Liebreich: Exchange Rates could be Next Monster to Test Clean Energy Investors

Exchange rates could be next monster to test clean energy investors

In the film Jurassic Park, the park warden Robert Muldoon, played by Bob Peck, focuses on the movement of one escaped velociraptor so completely that he fails to notice a second creeping up beside him. “Clever girl!” he says, as he finally turns and sees the threat. These are his last words before being munched.

I am not going so far as to predict such a grisly fate for the clean energy sector. Still, there is a risk that focusing on two of the great financial markets – equities and debt – has distracted developers, investors and manufacturers in recent years to such a degree that they’ve failed to notice the threat that could rear its ugly head from a third direction – that being the world’s foreign exchange markets.

Since the crisis of late 2008, significant movements in forex rates, in particular euro-dollar rate and dollar-yen, have been dwarfed by the more eye-catching paroxysms in equity and debt markets.

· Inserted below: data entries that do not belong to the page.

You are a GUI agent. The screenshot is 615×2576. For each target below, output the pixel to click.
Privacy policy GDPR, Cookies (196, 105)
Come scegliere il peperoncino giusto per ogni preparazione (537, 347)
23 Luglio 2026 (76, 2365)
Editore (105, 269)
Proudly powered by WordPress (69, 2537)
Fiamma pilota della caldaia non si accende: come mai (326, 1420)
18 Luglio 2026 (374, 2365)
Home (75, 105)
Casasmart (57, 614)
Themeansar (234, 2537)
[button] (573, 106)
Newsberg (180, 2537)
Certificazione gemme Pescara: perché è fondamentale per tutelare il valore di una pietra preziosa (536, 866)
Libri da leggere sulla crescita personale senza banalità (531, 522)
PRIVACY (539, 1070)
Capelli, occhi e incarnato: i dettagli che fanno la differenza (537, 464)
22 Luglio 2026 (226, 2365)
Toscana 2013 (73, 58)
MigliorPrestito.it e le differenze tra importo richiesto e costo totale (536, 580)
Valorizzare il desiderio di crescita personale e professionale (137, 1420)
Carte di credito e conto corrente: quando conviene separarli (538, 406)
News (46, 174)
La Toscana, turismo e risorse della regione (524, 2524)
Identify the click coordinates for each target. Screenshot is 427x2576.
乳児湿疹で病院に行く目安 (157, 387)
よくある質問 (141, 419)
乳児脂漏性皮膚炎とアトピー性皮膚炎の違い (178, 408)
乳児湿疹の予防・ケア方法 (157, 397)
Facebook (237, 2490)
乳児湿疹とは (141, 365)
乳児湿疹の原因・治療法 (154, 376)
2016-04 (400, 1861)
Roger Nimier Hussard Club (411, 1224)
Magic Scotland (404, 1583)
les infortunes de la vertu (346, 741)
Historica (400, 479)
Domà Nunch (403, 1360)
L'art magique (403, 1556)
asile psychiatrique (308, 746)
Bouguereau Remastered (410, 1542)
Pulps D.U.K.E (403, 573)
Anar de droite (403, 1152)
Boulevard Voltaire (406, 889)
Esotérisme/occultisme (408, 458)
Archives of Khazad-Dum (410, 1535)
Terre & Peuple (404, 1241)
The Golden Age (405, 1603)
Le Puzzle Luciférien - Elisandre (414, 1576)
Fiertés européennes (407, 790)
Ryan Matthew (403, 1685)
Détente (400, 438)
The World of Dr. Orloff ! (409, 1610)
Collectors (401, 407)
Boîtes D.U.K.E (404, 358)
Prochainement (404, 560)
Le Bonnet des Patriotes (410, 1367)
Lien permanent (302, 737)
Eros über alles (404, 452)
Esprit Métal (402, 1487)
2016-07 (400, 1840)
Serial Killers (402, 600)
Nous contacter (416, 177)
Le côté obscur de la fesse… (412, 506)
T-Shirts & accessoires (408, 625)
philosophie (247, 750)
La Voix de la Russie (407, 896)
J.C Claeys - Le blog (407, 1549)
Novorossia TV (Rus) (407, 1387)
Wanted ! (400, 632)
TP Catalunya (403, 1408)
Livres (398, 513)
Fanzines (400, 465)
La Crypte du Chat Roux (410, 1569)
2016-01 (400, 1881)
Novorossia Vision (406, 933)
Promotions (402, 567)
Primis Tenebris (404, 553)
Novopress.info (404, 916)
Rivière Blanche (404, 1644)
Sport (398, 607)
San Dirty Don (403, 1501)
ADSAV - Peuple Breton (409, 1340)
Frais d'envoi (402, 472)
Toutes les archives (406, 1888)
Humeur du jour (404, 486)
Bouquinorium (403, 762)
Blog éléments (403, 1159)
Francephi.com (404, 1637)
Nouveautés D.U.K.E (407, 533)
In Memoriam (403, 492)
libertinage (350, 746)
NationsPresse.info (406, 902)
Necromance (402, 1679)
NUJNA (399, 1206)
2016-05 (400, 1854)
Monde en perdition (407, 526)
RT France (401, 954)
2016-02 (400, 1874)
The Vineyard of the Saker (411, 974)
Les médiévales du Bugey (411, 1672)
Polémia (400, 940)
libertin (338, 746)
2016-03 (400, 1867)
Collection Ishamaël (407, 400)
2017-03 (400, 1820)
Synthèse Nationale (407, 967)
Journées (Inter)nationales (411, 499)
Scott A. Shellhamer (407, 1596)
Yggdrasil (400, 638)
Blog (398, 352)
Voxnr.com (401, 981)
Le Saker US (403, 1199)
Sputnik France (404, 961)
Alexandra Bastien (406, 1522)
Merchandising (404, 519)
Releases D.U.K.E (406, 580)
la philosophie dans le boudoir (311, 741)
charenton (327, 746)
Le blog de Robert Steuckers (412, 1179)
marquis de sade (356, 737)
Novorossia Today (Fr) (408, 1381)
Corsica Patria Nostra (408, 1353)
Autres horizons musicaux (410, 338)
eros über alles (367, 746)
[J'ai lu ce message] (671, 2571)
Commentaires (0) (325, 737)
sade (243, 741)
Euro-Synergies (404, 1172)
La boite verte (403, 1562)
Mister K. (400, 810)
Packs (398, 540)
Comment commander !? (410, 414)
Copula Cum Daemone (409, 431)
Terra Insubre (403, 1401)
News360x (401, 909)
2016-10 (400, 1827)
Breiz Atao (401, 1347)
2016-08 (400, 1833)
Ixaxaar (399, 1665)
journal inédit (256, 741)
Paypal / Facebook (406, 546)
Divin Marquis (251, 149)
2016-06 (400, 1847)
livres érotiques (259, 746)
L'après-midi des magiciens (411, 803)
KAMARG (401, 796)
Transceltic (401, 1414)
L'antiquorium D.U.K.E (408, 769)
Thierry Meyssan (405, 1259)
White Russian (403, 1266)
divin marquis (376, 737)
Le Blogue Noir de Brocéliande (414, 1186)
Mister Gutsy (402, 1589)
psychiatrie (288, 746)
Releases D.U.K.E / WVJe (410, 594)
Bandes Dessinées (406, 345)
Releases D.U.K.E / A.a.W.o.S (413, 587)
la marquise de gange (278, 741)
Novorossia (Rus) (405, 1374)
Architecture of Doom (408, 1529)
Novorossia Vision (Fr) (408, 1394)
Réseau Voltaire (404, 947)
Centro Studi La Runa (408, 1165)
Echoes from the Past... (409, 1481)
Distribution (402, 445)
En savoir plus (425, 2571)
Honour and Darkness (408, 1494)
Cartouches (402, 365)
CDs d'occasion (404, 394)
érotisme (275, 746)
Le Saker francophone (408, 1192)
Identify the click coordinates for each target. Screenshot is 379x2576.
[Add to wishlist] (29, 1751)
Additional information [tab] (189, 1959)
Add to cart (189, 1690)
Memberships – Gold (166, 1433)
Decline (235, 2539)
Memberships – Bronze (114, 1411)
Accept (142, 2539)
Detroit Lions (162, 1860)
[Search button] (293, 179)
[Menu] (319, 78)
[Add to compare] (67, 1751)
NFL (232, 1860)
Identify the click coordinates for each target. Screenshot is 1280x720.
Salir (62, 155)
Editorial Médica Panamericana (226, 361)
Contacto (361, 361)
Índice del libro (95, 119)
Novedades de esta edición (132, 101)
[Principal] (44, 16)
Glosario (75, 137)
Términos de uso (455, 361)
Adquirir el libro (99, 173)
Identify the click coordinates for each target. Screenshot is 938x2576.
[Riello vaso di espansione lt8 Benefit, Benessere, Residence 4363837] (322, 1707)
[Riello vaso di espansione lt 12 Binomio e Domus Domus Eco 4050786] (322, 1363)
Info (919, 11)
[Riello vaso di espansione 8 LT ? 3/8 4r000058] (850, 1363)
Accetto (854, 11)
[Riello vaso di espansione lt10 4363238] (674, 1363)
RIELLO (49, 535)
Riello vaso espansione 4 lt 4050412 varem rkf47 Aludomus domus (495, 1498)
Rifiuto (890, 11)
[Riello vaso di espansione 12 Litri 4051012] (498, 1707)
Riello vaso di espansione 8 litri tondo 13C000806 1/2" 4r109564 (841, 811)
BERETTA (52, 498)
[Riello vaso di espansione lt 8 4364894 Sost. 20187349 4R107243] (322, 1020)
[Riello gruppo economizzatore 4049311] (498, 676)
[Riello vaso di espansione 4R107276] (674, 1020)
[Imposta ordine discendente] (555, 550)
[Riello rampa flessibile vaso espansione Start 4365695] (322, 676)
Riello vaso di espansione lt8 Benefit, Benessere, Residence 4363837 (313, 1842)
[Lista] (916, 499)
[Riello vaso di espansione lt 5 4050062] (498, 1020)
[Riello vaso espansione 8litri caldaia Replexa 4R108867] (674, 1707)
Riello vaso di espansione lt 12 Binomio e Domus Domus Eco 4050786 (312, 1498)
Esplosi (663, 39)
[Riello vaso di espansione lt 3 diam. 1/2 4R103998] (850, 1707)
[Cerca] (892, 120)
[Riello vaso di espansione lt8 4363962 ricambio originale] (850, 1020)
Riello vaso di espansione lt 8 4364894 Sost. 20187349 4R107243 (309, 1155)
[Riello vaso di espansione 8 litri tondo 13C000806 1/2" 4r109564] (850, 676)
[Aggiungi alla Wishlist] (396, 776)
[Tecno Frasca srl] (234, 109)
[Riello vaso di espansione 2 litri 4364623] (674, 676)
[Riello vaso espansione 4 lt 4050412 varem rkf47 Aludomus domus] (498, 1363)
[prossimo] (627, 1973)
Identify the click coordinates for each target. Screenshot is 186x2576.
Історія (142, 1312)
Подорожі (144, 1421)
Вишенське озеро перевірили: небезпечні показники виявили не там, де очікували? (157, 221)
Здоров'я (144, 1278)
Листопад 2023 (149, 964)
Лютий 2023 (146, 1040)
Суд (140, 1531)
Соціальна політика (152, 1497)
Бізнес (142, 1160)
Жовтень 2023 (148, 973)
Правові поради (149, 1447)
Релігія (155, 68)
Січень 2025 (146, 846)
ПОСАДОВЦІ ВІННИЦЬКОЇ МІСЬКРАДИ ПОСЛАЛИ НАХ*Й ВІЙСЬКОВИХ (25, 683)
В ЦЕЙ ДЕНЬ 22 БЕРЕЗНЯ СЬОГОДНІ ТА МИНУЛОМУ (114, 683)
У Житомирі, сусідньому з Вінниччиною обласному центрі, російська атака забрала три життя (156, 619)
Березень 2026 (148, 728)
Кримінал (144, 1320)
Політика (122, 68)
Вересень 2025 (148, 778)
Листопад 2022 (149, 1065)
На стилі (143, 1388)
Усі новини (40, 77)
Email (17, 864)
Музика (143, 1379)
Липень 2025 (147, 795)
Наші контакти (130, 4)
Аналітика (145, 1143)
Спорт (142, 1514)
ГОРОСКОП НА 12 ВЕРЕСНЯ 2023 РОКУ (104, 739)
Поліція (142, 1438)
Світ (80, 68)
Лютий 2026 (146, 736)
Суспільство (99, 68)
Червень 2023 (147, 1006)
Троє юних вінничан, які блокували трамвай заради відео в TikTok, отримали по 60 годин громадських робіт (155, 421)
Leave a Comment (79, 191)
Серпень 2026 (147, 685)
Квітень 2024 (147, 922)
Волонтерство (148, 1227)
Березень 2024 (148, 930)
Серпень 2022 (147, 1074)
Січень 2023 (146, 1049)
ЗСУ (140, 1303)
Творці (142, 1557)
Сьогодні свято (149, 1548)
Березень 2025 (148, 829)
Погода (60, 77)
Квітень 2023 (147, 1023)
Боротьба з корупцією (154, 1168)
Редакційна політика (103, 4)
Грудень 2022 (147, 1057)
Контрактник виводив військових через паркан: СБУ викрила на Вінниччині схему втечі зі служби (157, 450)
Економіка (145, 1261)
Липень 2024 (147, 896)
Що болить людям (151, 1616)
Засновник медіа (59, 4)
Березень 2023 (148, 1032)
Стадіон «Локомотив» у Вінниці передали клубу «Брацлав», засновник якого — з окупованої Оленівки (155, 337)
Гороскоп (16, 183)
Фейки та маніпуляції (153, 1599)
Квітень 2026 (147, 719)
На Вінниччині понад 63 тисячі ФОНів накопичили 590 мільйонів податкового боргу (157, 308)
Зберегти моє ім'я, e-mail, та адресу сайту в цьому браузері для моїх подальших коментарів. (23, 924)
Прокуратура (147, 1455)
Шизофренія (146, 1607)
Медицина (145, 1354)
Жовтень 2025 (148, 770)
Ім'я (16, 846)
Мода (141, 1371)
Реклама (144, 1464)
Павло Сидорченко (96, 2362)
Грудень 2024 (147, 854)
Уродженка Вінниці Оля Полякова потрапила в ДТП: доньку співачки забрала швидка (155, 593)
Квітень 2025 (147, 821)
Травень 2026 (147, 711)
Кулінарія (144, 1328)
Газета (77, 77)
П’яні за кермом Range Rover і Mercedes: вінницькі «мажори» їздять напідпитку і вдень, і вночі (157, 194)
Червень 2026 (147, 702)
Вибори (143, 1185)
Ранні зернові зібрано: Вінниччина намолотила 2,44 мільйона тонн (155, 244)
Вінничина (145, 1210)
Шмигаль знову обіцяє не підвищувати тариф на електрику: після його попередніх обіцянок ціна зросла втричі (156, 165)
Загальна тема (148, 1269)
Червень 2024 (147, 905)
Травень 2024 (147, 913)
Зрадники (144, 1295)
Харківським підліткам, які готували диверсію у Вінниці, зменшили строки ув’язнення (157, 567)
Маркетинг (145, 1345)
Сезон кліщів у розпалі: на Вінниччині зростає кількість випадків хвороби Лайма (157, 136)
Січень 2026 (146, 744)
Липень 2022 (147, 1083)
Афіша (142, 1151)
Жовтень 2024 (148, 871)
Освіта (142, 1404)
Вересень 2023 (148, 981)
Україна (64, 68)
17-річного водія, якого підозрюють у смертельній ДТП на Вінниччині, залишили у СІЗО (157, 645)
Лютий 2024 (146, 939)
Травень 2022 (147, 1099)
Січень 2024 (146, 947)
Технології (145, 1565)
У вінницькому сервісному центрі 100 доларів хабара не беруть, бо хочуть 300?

The 76% fall in the WilderHill New Energy Global Innovation Index (NEX), from its peak in late 2007 to fresh eight-year lows this month, has severely dented the ability of clean energy companies to raise equity capital from the public markets. In each of the last two quarters, they have managed to raise less than $1bn – a far cry from the quarterly figures of $3-13bn achieved in 2007. The bear market has made exits difficult for venture capital and private equity investors, in turn limiting their ability to recycle their money into new, young clean energy firms.

Meanwhile, the travails of the debt markets have barely been out of the news in the past four years. Even when they have not seized up almost completely – as they did in Q3 2008, then again last summer, and possibly again this quarter – sharp increases in banks’ cost of funding have squeezed the availability of construction and project finance for renewable energy, slowing investment in wind and solar, particularly in Europe. Utilities, for their part, have entered a wholly unwelcome period of capital rationing, pursued by the fear of credit downgrades by newly risk-aware ratings agencies. In the first three months of 2012, asset finance worldwide in clean energy – at $24.2bn – was 41% below the quarterly average for last year and the lowest for any quarter since Q1 2009.

EXIT GREECE STAGE LEFT?

So why might foreign exchange crash the sector’s party from now on? The most obvious reason is the possible departure of Greece from the euro area within a few weeks –- or even perhaps a few days. The inevitable accompanying slump in the value of a newly recreated drachma would create sleepless nights for investors in clean energy projects in Greece with euro-denominated debt. And any developers who have borrowed euros for turbines or panels, only to find their future revenue denominated in new drachma, might actually prefer to be transported to Jurassic Park.

That might be only the start. Greece is a relatively modest clean energy market, with just over 400MW of solar photovoltaic capacity and somewhere north of 1GW of wind installed by the end of 2011. Much more worrying would be the impact of a Greek exit followed by Portugal, Spain or Italy leaving the single currency zone. Lenders to, and investors in, a far larger number of existing renewable energy projects could face painful losses in that event. Suppliers of equipment would see confirmed orders falling through, and customers going out of business. The only positive in this scenario is that the clean energy industry would not be the only one under the hammer. That is not our central scenario, because it is likely that Germany will put up a far harder fight to keep those countries in the euro than it has done up to now for Greece.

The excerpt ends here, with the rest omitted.